→ WHAT NEEDS TO BE DONE
A single figure is required: the number of lines below that contain "navigation".

→ DATA SHOWN
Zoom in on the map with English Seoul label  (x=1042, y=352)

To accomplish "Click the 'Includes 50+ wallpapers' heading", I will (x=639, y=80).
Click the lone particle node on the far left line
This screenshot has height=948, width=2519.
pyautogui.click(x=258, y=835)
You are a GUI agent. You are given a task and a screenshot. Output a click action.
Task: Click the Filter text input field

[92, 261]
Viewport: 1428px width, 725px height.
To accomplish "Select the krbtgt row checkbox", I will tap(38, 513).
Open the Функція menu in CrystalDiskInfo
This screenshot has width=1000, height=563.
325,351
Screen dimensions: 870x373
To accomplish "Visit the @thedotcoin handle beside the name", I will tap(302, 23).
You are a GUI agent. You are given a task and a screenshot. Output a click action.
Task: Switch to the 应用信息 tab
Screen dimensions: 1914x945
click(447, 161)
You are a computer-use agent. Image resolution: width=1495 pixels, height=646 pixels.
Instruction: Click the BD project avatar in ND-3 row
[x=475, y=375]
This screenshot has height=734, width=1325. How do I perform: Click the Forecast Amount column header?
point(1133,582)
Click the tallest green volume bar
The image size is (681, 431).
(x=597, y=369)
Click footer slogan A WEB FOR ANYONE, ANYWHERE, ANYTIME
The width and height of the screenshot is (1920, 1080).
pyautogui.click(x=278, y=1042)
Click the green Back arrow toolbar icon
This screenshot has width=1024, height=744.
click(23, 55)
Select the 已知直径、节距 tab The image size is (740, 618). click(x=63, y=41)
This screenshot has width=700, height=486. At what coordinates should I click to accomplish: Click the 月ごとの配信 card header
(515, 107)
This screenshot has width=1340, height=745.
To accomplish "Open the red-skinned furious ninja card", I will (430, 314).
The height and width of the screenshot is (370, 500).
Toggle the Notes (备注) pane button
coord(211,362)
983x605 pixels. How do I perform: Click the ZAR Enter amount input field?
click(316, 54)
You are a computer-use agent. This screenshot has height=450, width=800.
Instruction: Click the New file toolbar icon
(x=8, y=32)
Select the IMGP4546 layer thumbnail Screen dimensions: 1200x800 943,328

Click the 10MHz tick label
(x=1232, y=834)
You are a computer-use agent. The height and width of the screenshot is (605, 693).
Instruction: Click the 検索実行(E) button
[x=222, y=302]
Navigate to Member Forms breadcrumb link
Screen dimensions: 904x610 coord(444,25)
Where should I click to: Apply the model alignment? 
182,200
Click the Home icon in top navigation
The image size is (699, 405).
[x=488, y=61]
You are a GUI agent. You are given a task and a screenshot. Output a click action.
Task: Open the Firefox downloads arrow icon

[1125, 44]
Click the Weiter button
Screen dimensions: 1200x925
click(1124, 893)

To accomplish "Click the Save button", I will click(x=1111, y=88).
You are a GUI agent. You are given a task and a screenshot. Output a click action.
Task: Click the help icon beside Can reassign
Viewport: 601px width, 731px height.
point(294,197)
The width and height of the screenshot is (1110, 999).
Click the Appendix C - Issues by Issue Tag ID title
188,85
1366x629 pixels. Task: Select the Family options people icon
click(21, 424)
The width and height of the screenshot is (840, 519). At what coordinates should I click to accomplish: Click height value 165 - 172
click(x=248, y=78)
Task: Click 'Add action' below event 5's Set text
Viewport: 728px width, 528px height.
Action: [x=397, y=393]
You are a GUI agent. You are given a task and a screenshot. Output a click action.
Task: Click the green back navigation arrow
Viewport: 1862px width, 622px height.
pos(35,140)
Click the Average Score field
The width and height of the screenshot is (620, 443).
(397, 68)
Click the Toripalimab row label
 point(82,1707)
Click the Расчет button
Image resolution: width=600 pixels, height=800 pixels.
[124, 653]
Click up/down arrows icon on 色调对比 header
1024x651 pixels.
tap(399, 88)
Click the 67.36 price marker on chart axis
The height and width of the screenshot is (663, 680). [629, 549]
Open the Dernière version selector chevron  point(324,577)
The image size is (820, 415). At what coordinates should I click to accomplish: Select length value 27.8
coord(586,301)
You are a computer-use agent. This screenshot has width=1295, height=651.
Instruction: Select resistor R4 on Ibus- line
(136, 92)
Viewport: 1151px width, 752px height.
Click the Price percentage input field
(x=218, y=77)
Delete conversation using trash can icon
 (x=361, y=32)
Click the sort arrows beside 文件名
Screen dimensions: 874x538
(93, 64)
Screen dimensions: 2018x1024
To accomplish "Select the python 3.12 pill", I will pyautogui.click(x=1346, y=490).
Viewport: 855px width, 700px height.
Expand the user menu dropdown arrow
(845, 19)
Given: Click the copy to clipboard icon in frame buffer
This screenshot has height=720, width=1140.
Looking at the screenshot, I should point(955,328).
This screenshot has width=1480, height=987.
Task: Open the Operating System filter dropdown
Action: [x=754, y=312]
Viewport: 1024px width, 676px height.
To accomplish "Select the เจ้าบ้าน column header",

→ ANSWER BOX
2